» **Data to examine**

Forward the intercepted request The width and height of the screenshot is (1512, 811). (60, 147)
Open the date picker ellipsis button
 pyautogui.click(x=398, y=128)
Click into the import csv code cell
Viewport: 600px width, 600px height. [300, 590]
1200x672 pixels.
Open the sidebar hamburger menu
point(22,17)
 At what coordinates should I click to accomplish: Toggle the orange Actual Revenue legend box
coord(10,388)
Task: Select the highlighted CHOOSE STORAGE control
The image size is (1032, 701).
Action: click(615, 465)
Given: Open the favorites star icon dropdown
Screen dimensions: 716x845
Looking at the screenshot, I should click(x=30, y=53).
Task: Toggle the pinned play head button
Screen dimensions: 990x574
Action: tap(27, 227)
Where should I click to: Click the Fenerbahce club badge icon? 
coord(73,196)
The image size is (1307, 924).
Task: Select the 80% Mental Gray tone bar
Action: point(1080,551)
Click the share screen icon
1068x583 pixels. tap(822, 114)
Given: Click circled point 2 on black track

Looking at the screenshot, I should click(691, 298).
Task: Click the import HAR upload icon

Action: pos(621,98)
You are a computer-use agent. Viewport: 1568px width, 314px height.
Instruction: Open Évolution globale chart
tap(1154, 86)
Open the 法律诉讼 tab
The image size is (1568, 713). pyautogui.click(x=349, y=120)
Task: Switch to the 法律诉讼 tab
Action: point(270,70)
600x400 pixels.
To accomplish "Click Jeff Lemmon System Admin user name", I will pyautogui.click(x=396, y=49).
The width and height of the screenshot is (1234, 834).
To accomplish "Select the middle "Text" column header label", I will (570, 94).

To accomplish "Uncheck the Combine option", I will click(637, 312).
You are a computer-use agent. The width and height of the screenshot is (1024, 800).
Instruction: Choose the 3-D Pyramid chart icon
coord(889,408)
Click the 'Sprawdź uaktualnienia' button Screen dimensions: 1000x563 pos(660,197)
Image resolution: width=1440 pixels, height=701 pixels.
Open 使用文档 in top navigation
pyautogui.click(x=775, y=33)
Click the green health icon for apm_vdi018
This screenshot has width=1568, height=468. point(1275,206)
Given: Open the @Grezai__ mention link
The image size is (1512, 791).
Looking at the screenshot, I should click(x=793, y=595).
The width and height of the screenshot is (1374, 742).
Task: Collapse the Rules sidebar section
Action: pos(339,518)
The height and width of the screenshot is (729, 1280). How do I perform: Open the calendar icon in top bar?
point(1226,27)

» **The problem**
Word for word, retype all of the material.

» **Task answer**
Forward the intercepted request The width and height of the screenshot is (1512, 811). (60, 147)
Open the date picker ellipsis button
 pyautogui.click(x=398, y=128)
Click into the import csv code cell
Viewport: 600px width, 600px height. [300, 590]
1200x672 pixels.
Open the sidebar hamburger menu
point(22,17)
 At what coordinates should I click to accomplish: Toggle the orange Actual Revenue legend box
coord(10,388)
Task: Select the highlighted CHOOSE STORAGE control
The image size is (1032, 701).
Action: click(615, 465)
Given: Open the favorites star icon dropdown
Screen dimensions: 716x845
Looking at the screenshot, I should click(x=30, y=53).
Task: Toggle the pinned play head button
Screen dimensions: 990x574
Action: tap(27, 227)
Where should I click to: Click the Fenerbahce club badge icon? 
coord(73,196)
The image size is (1307, 924).
Task: Select the 80% Mental Gray tone bar
Action: point(1080,551)
Click the share screen icon
1068x583 pixels. tap(822, 114)
Given: Click circled point 2 on black track

Looking at the screenshot, I should click(691, 298).
Task: Click the import HAR upload icon

Action: pos(621,98)
You are a computer-use agent. Viewport: 1568px width, 314px height.
Instruction: Open Évolution globale chart
tap(1154, 86)
Open the 法律诉讼 tab
The image size is (1568, 713). pyautogui.click(x=349, y=120)
Task: Switch to the 法律诉讼 tab
Action: point(270,70)
600x400 pixels.
To accomplish "Click Jeff Lemmon System Admin user name", I will pyautogui.click(x=396, y=49).
The width and height of the screenshot is (1234, 834).
To accomplish "Select the middle "Text" column header label", I will (570, 94).

To accomplish "Uncheck the Combine option", I will click(637, 312).
You are a computer-use agent. The width and height of the screenshot is (1024, 800).
Instruction: Choose the 3-D Pyramid chart icon
coord(889,408)
Click the 'Sprawdź uaktualnienia' button Screen dimensions: 1000x563 pos(660,197)
Image resolution: width=1440 pixels, height=701 pixels.
Open 使用文档 in top navigation
pyautogui.click(x=775, y=33)
Click the green health icon for apm_vdi018
This screenshot has width=1568, height=468. point(1275,206)
Given: Open the @Grezai__ mention link
The image size is (1512, 791).
Looking at the screenshot, I should click(x=793, y=595).
The width and height of the screenshot is (1374, 742).
Task: Collapse the Rules sidebar section
Action: pos(339,518)
The height and width of the screenshot is (729, 1280). How do I perform: Open the calendar icon in top bar?
point(1226,27)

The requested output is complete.